Hands on Health Australia has written to Federal and State Ministers of Health and the Federal Government Charities Cabinet jointly headed by Tim Costello AO to alert them to the broadening their strategies because the Pandemic regulations are increasing the mental and physical suffering of many disadvantaged, especially with indigenous people.
HOHA Patron and retired psychologist Dr Sam Ginsberg, OAM said today that Stage 4 measures in Victoria will bring “significant additional stresses to many people who are already near breaking point”.
“This pandemic is awakening everyone to the importance of mental health and the need to have accessible Community based facilities that can meet what are now emergency situations. The legacy of Covid-19 will be mental scars on people that will affect their lives for many years to come,” he said.
“Governments need us as much as we need them,” he said. “This has to be a team effort more than ever.”
Victorian Chief Health Officer, Professor Brett Sutton has already publicly stated that the transmission of the virus into socially disadvantaged communities in its second wave had seen it potentially leapfrog investigators.
HOHA looks after more than 80,000 disadvantaged people, many of whom are Aboriginal, a year through its clinics in Queensland, Victoria and New South Wales. HOHA has been providing physical and mental health services, as well as legal and financial assistance, for the past 35 years through the services of more than 400 volunteers from the education and community development sectors.
“We have alerted the Federal and State Ministers to the situation for three months now, but there has been silence to our pleas,” said the Chairman of HOHA Dr Joan van Rotterdam.
“The challenges the Chief Health Officer has highlighted are what we have been facing on a day-to-day basis at Hands on Health clinics’ to people urgently in need of health services.”
HOHA CEO Franca Smarrelli said the charity could only provide limited services to its clients through on-line consultations via mobile phones, with many in the sector not having or being able to access computers.
“Governments need to provide us with the financial assistance to meet the huge growth in the need for mental health services in the community so we can not only expand our services to our clients, but also help us remain viable,” she said. “If we had not been left to fall through the cracks with government policy, charities of our dimension would be far more effective.”
Professor Sutton’s assessment of the disadvantaged and the challenges they are facing with their rapid increase of the virus is fully supported by Dr Sam Ginsberg.
“We have witnessed this faster growth, and as Prof.
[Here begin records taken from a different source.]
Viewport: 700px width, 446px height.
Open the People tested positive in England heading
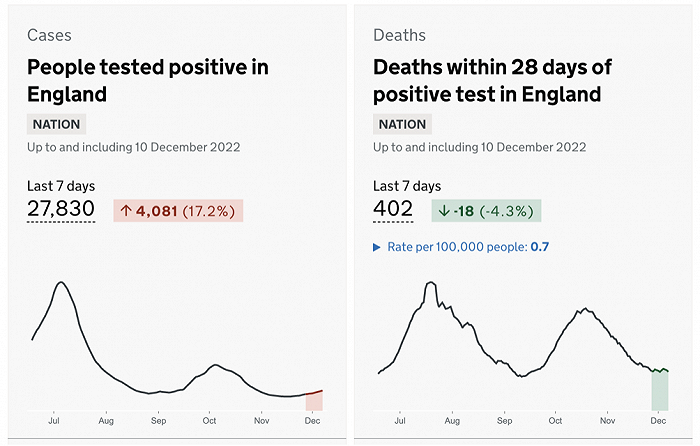click(147, 81)
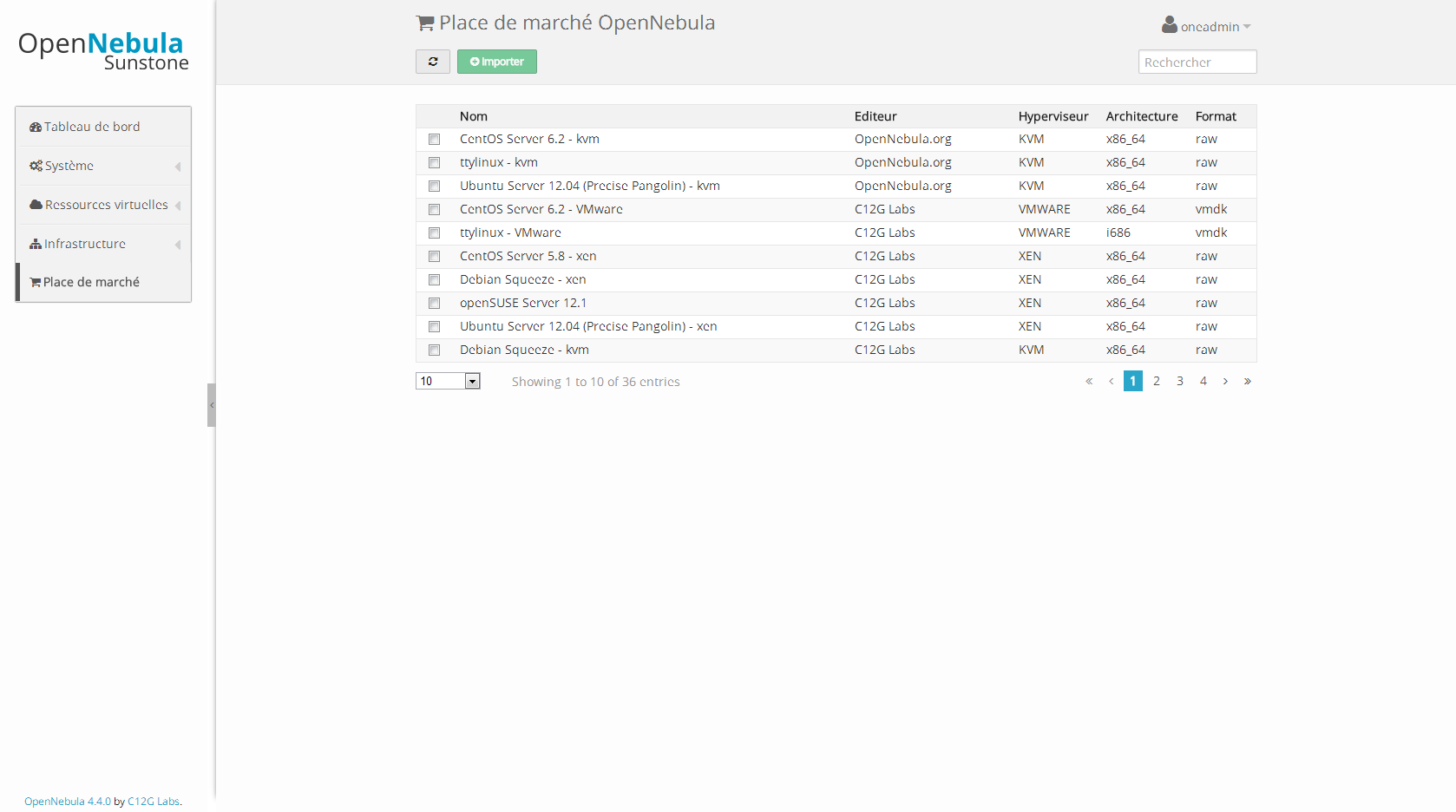Image resolution: width=1456 pixels, height=812 pixels.
Task: Click the Rechercher search field
Action: pyautogui.click(x=1197, y=62)
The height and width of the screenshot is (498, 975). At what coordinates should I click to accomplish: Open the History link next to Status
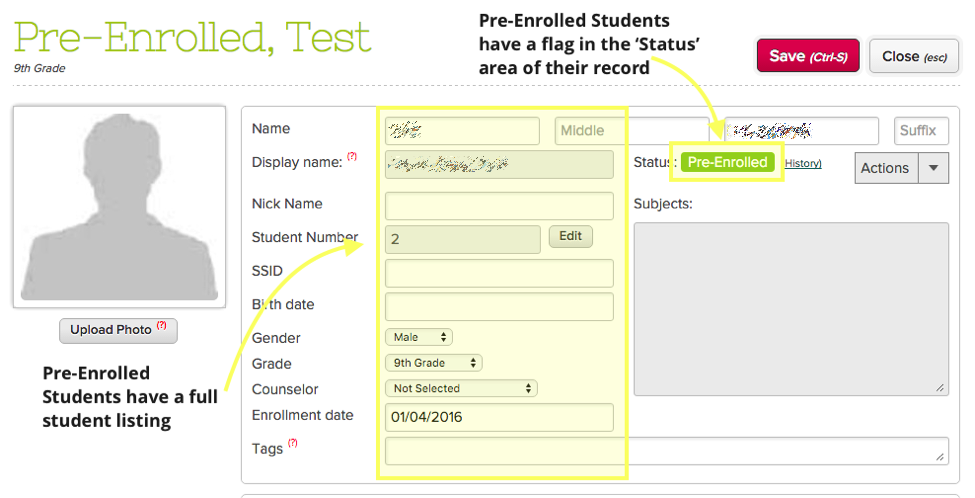tap(803, 164)
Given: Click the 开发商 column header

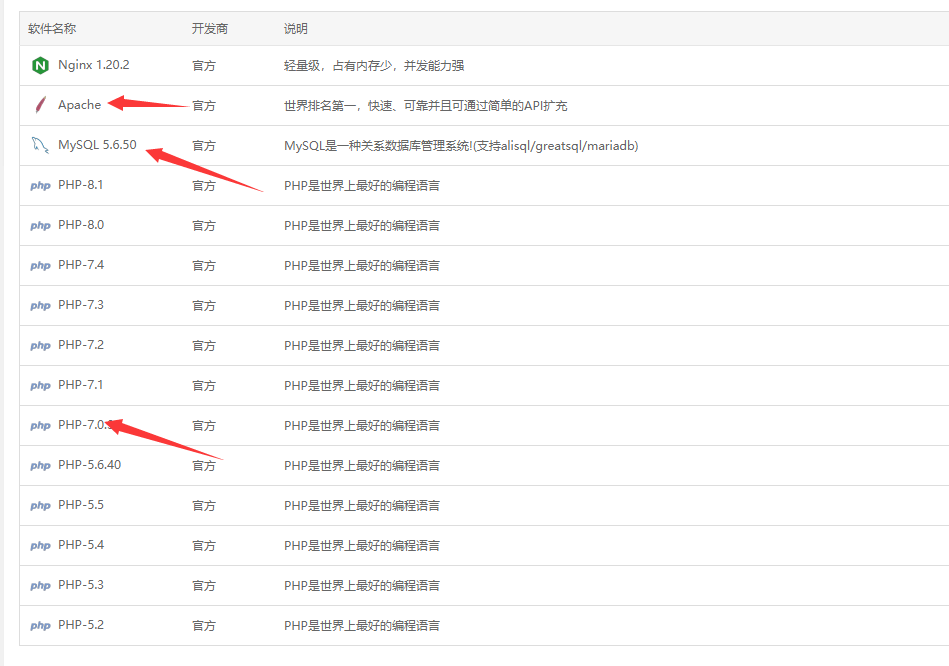Looking at the screenshot, I should click(x=210, y=29).
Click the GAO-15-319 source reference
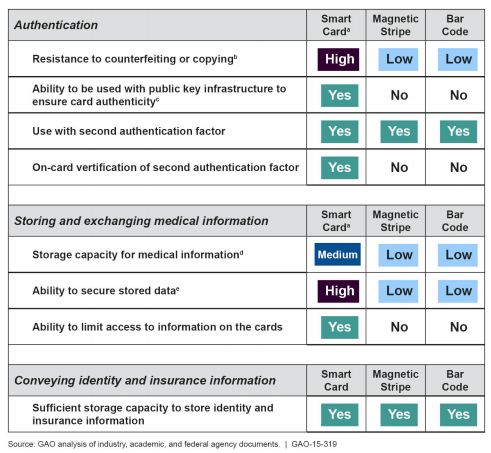The image size is (491, 453). point(314,444)
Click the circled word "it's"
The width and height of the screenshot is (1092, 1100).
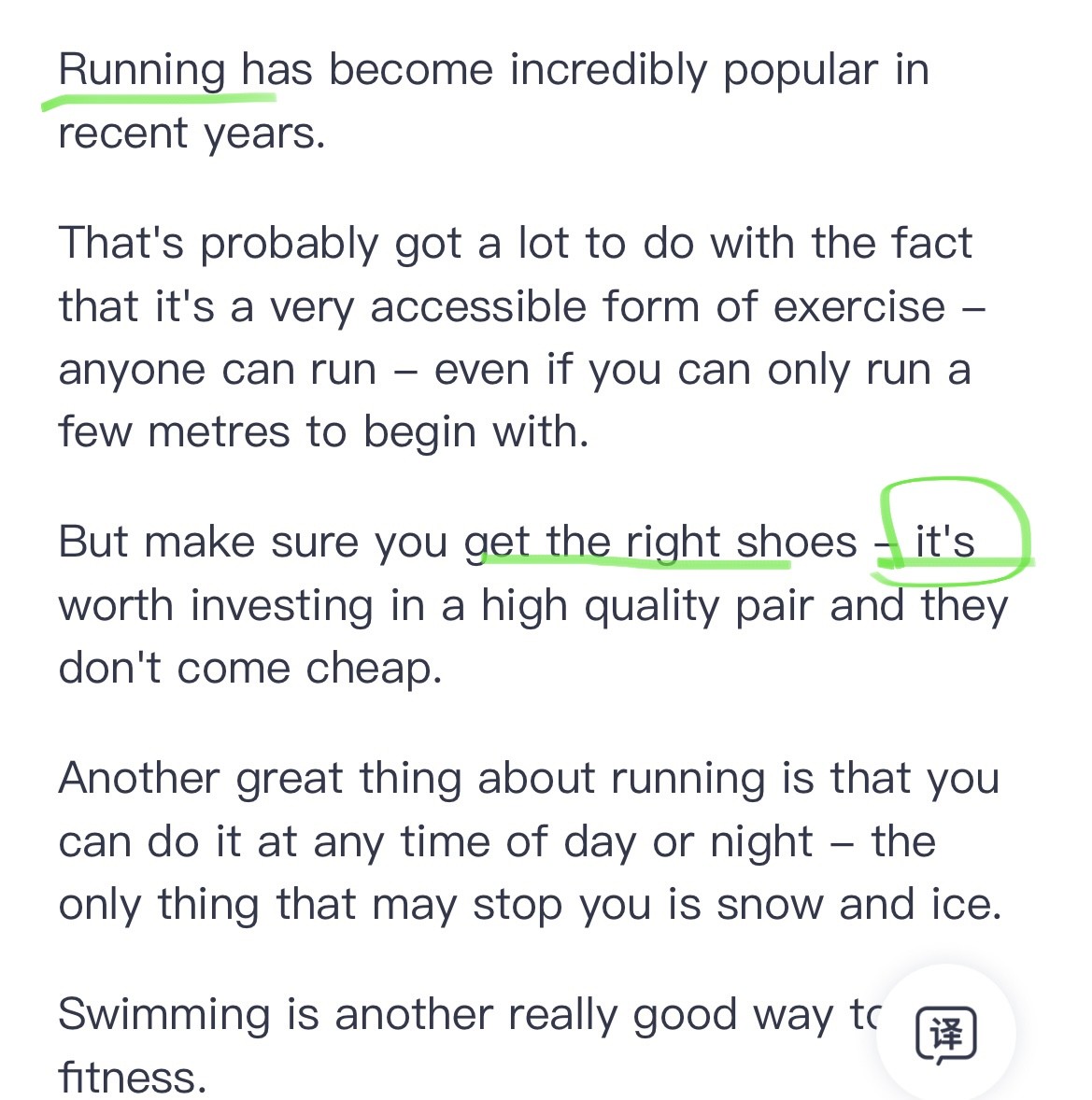(x=944, y=542)
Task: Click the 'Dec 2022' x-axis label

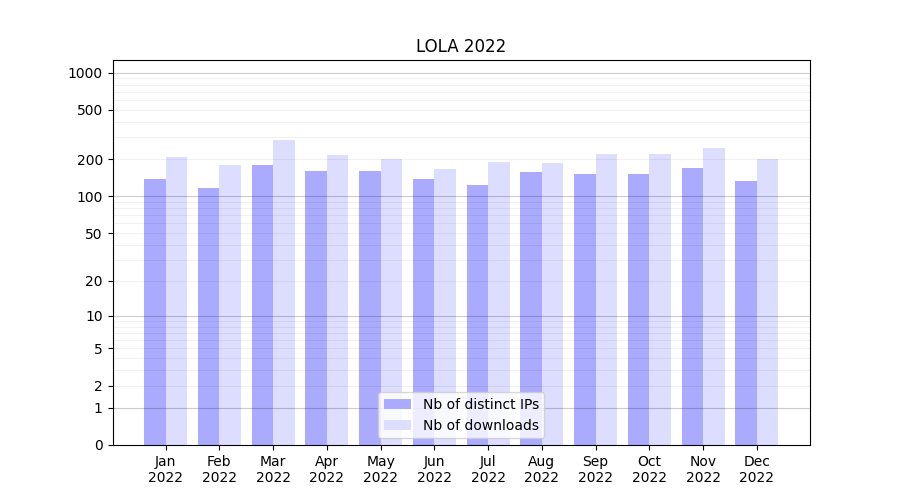Action: [756, 469]
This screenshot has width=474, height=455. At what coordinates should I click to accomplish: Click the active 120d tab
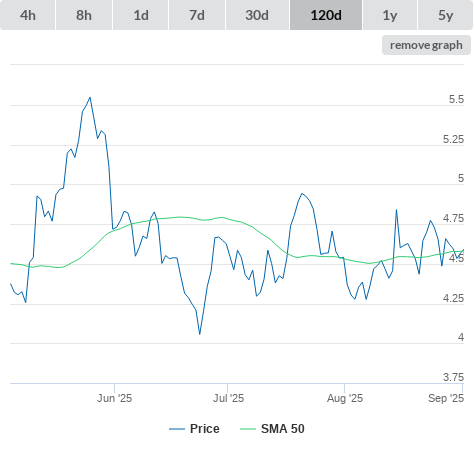click(x=326, y=15)
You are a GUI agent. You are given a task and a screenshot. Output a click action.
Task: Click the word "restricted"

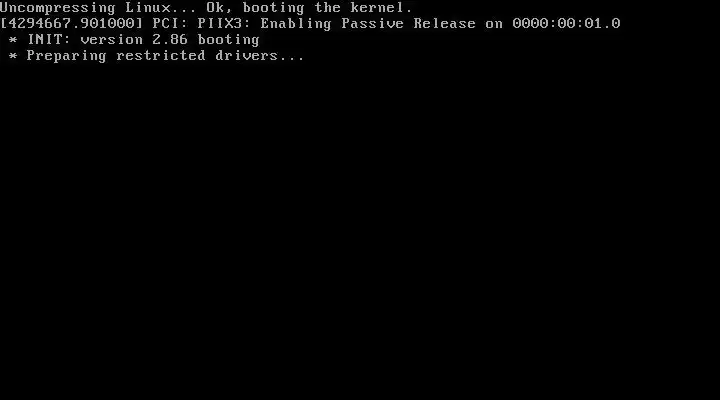(161, 56)
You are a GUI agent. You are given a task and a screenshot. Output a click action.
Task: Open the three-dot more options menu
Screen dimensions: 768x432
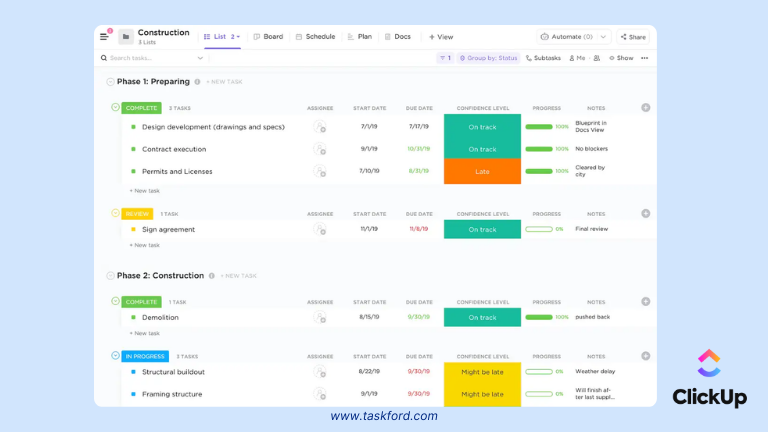(x=645, y=58)
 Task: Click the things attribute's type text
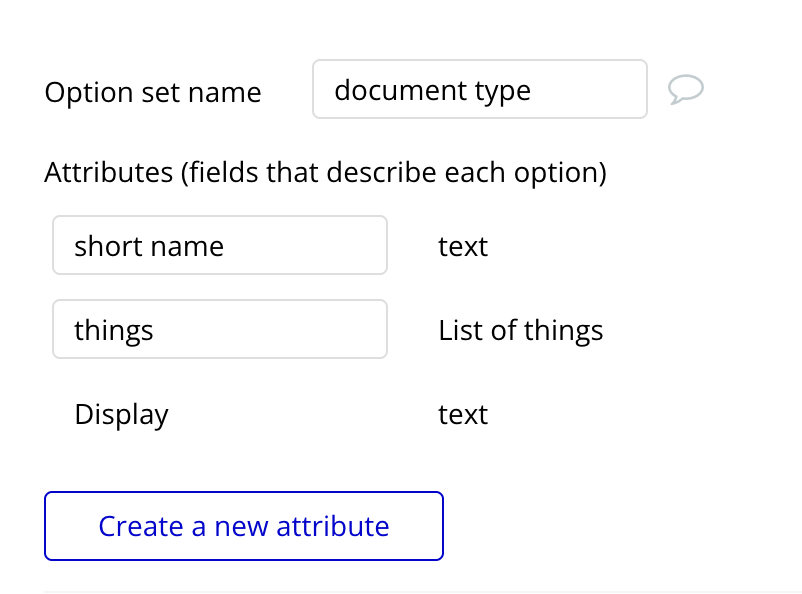tap(520, 330)
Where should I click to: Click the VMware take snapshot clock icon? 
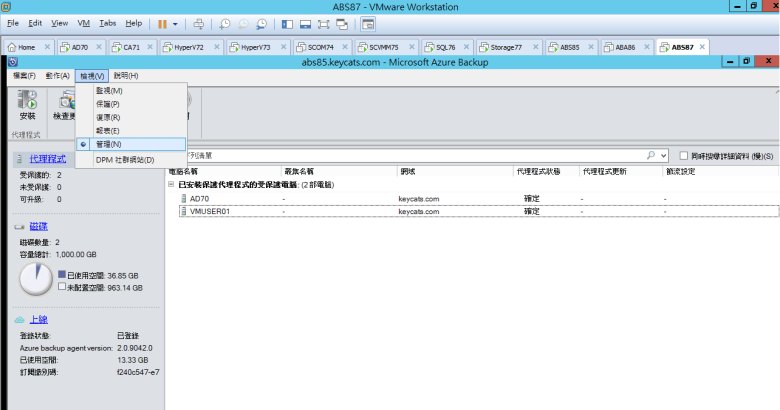pyautogui.click(x=224, y=23)
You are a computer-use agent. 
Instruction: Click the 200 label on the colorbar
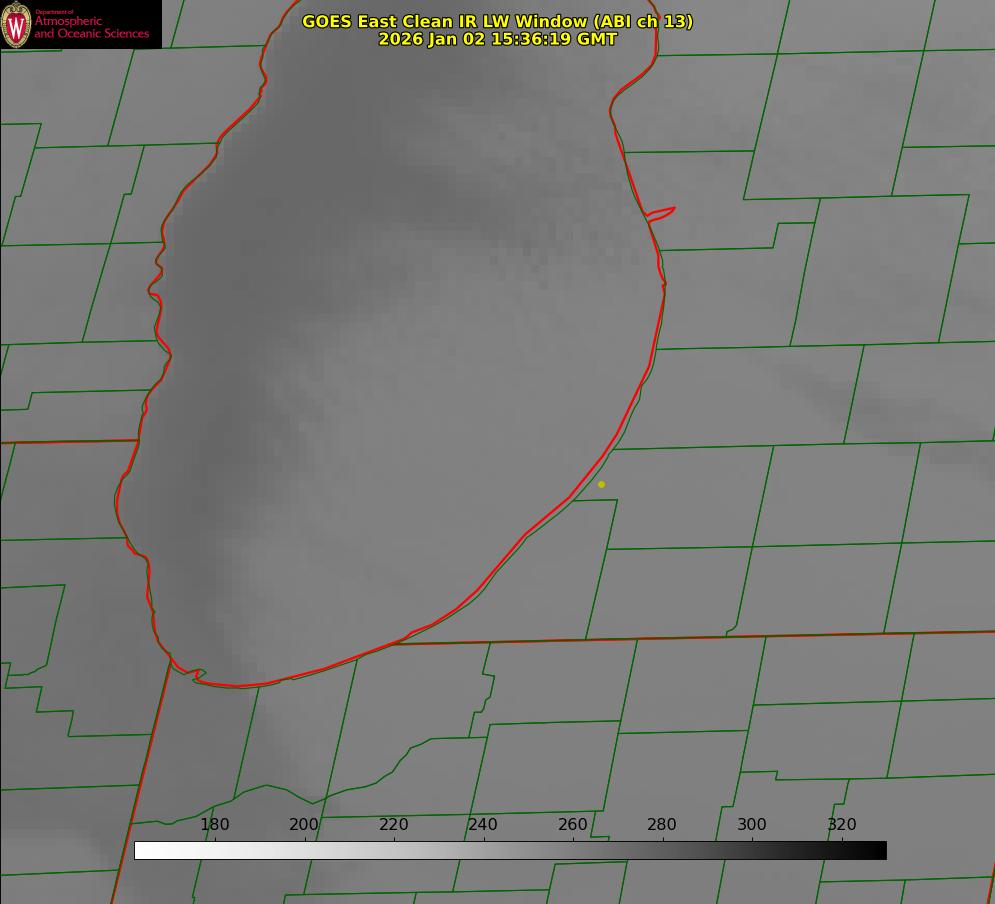click(x=304, y=825)
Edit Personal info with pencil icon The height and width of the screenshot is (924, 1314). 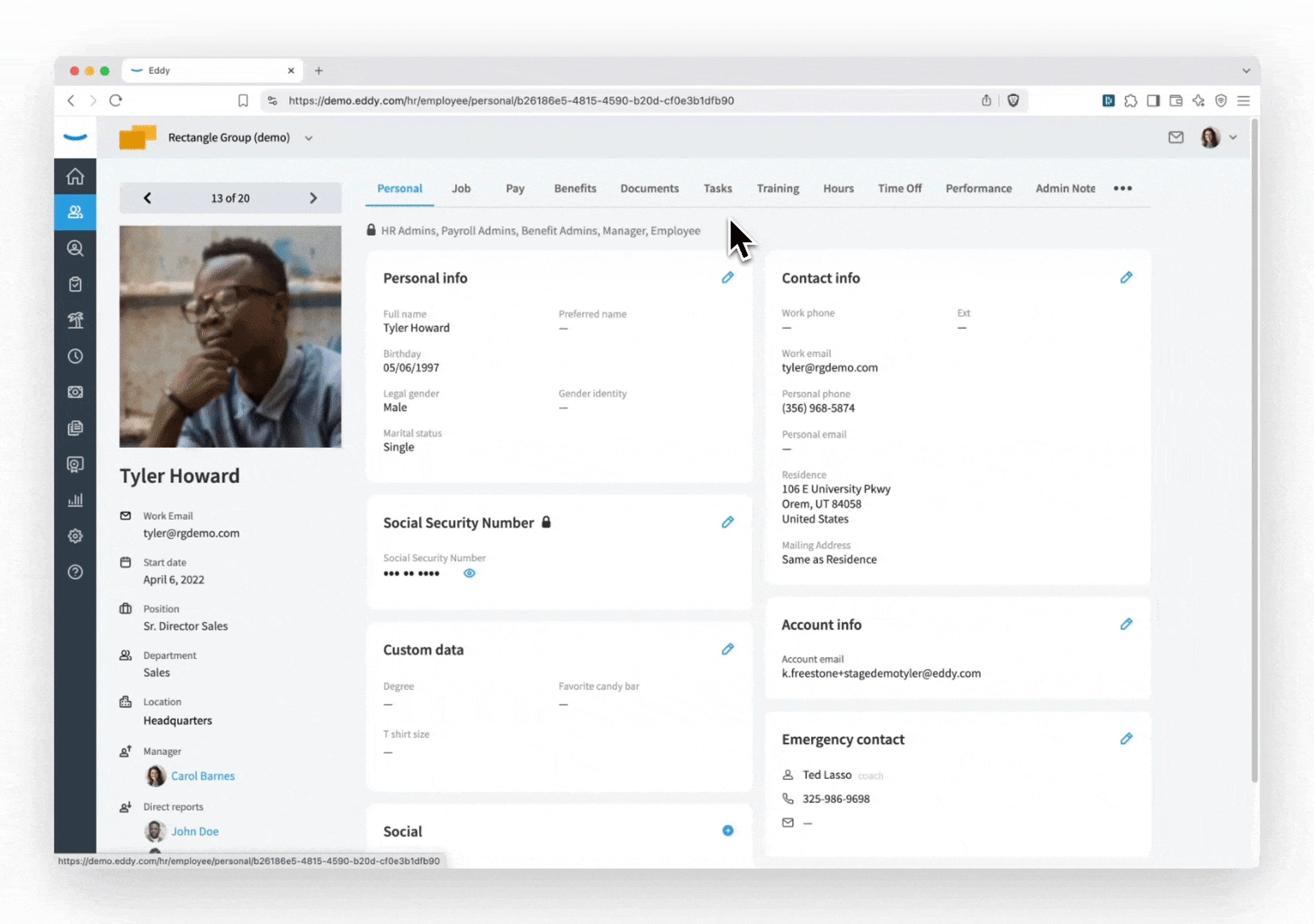click(727, 278)
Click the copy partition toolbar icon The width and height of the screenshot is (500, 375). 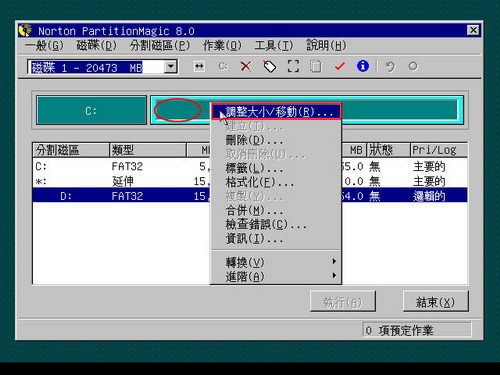tap(316, 66)
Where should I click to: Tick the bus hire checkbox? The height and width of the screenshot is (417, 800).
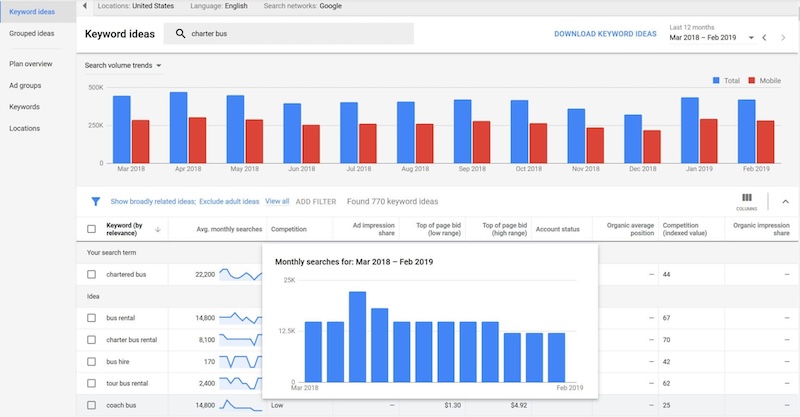[91, 361]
Sutton said it has been ‘faster than in wave one and in many respects faster than some other waves across the world.’”
Dr. Ginsberg said charities on the front line of helping communities need as much assistance as they can get from government at the moment.
“It’s time to work together and for government departments to have a greater understanding of who is offering essential and critical front-line services in the wider community – not letting a number fall between the cracks because of broad based policies,” he said.